У Жан-Батиста никогда не было матери, а в ту ночь, на одну минуту, она появилась. Она жила в тарелке яиц, приготовленных с любовью, отец увидел её там, и она была настоящая.

Неделю мальчик летал.

Он выждал, подгадал вечер потише и приготовил те же яйца снова. Поставил перед отцом и встал рядом, заранее улыбаясь.

Отец смахнул тарелку на пол.

— Не переводи продукты, — сказал он, не отрываясь от кружки.

Больше Жан-Батист с любовью не готовил. Любовь сработала один раз и сломалась. Боль от этой поломки была такая, что проще оказалось запереть всё разом. Тарелку, свечу, улыбку, мать, которой не было. Запереть, навесить замок и выбросить ключ в гавань. С тех пор он готовил головой, и голова ни разу его не подвела. Она довела его до королевского стола. Но… голова не умела любить.

Жан-Батист стоял посреди ревущей арены с надкушенным шариком в руке и плакал.

Он не плакал с семи лет. Не плакал над ожогами, не плакал на отцовских похоронах, где кроме него стоял только могильщик. А сейчас слёзы шли сами и падали на кружевную манжету. Желток остывал на языке. Ржаная корка пахла лесом, в котором он никогда не был, и чужой северный хлеб был на вкус той самой минутой, когда он услышал: «Твоя мать так готовила.»

Внизу мальчишка наблюдал за ним спокойно, без испуга. Так, словно взрослые мужчины регулярно плачут над его яйцами. Обычное дело, чего уж.

— Вкусно? — деловито спросил он.

Горло не работало. Жан-Батист попытался ответить, не смог, и тогда сделал то, что хотелось сделать ещё там, у рабочего стола, когда он впервые увидел эту кривую табуретку.

Он опустился перед мальчишкой на одно колено, протянул руку и поправил ему колпачок на правильный угол. Вихры всё равно торчали. С такими вихрами не справился бы королевский цирюльник со всей своей помадой.

— Вкусно, — сказал Жан-Батист. — Это лучшее яйцо, которое я ел в жизни. Доешь со мной?

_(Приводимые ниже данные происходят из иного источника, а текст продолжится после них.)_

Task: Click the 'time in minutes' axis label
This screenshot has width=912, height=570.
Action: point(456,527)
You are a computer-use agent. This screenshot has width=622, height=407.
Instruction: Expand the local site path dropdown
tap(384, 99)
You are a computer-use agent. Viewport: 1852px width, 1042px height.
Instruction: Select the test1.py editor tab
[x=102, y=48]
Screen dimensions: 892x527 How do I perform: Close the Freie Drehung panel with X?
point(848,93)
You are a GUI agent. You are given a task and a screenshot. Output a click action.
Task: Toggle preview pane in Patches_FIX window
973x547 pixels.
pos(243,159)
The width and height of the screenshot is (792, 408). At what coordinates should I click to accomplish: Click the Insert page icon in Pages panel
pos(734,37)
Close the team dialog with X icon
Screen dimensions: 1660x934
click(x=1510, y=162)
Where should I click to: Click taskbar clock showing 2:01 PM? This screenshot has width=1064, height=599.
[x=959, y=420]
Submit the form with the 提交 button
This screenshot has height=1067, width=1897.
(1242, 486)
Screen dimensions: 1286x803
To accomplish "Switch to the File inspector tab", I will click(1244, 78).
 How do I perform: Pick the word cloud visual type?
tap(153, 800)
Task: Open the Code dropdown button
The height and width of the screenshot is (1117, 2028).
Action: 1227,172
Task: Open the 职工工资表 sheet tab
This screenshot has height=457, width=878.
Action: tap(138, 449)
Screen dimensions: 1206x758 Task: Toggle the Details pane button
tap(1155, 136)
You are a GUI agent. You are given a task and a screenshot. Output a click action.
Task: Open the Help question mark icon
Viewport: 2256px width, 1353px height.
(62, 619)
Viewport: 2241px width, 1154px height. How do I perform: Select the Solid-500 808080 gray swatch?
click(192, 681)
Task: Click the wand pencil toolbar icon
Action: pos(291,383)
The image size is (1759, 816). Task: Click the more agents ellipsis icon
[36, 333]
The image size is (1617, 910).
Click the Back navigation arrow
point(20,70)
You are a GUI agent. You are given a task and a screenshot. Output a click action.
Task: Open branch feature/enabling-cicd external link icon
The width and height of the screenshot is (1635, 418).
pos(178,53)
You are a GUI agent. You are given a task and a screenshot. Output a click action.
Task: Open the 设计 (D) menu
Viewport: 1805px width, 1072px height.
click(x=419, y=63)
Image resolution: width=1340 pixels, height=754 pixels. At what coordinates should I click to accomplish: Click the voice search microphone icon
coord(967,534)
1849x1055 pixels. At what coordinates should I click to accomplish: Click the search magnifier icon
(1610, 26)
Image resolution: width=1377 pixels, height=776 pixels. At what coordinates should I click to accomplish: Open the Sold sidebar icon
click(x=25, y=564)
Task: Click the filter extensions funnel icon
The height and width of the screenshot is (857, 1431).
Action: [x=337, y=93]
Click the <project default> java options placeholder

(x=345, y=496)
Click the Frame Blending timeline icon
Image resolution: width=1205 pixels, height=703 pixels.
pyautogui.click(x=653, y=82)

Он разломил остаток шарика и протянул половину. Мальчишка просиял, ухватил свою долю, и они съели её вдвоём. Заморский маэстро на колене посреди помоста и шестилетний повар со съезжающим колпачком жевали, глядя друг на друга, а арена ревела вокруг, не понимая, чему стала свидетелем.

Желтка в шарике хватило на двоих. Хлеба, чтобы подобрать остатки с тарелки, у них не было, и мальчишка без церемоний провёл по ней пальцем. Подумал. Протянул тарелку Жан-Батисту.

Жан-Батист посмотрел на размазанное золото, на собственную манжету в крошках. Провёл пальцем по фарфору, как делают только с тем, с чем жалко расставаться.

Этап назывался «Начало Жизни».

«Север знает толк в названиях» — подумал Жан-Батист.